__Aufgaben__:
• 1. Gib bitte den Teil des Textauszugs wieder, der mit den Worten "Deshalb hat die" beginnt und mit "und Protestaktionen durchgeführt." endet, und tausche darin "Reha-Messe" gegen "Fachmesse" aus.
• 2. Welche Parteien unterstützten laut Textauszug die Forderung nach einem Benachteiligungsverbot im Grundgesetz?

__Textauszug__:
· · ·

Deshalb hat die Behindertenbewegung bereits kurz nach der Vereinigung Deutschlands auf die Aufnahme eines Benachteiligungsverbotes für behinderte Menschen ins Grundgesetz gepocht. 1990 wurde hierfür der Düsseldorfer Appell von einem Bündnis verschiedener Behindertenverbände verabschiedet und auf der Reha-Messe in Düsseldorf der Öffentlichkeit vorgestellt.

Für diesen Appell, der die Aufnahme eines Benachteiligungsverbotes im Grundgesetz und ein umfassendes Antidiskriminierungsgesetz für behinderte Menschen forderte, wurden bis 1994 zigtausende Unterschriften gesammelt und vielfältige Veranstaltungen und Protestaktionen durchgeführt.

Während die Forderung von SPD, Grünen und der damaligen PDS unterstützt wurde, stieß diese bei CDU/CSU und FDP auf massiven Widerstand. Man wolle die Änderungen im Grundgesetz möglichst gering halten und dann könne ja jeder kommen und die Aufnahme ins Grundgesetz fordern – zum Beispiel auch Brillenträger. Dies waren nur einige der Argumente, die den Behindertenverbänden damals vonseiten der Union und FDP entgegenschlugen.

· · ·

__Gesammeltes Material__:
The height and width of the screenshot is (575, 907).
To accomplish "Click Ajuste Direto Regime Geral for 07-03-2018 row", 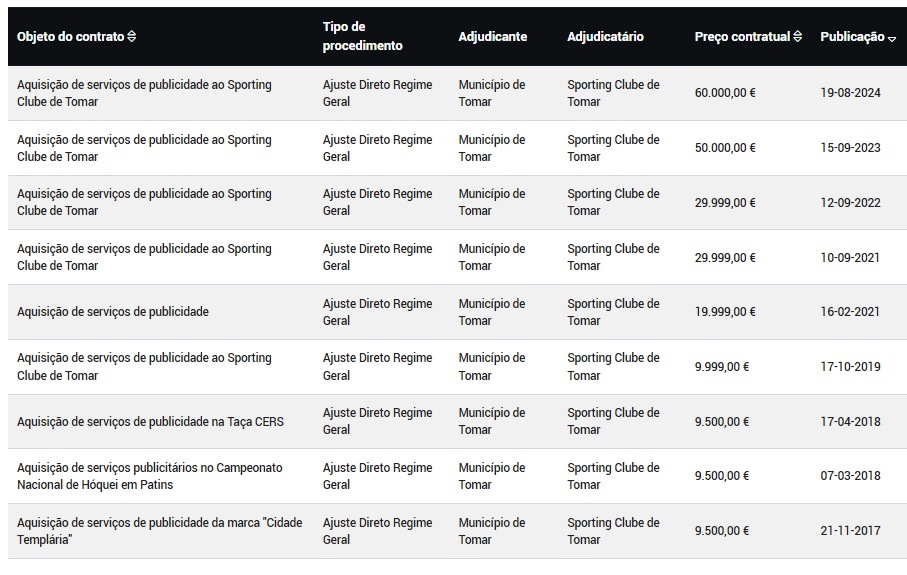I will click(377, 476).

· · ·

__Lösungen__:
• 1.
Deshalb hat die Behindertenbewegung bereits kurz nach der Vereinigung Deutschlands auf die Aufnahme eines Benachteiligungsverbotes für behinderte Menschen ins Grundgesetz gepocht. 1990 wurde hierfür der Düsseldorfer Appell von einem Bündnis verschiedener Behindertenverbände verabschiedet und auf der Fachmesse in Düsseldorf der Öffentlichkeit vorgestellt.

Für diesen Appell, der die Aufnahme eines Benachteiligungsverbotes im Grundgesetz und ein umfassendes Antidiskriminierungsgesetz für behinderte Menschen forderte, wurden bis 1994 zigtausende Unterschriften gesammelt und vielfältige Veranstaltungen und Protestaktionen durchgeführt.

• 2. SPD, Grüne und die damalige PDS.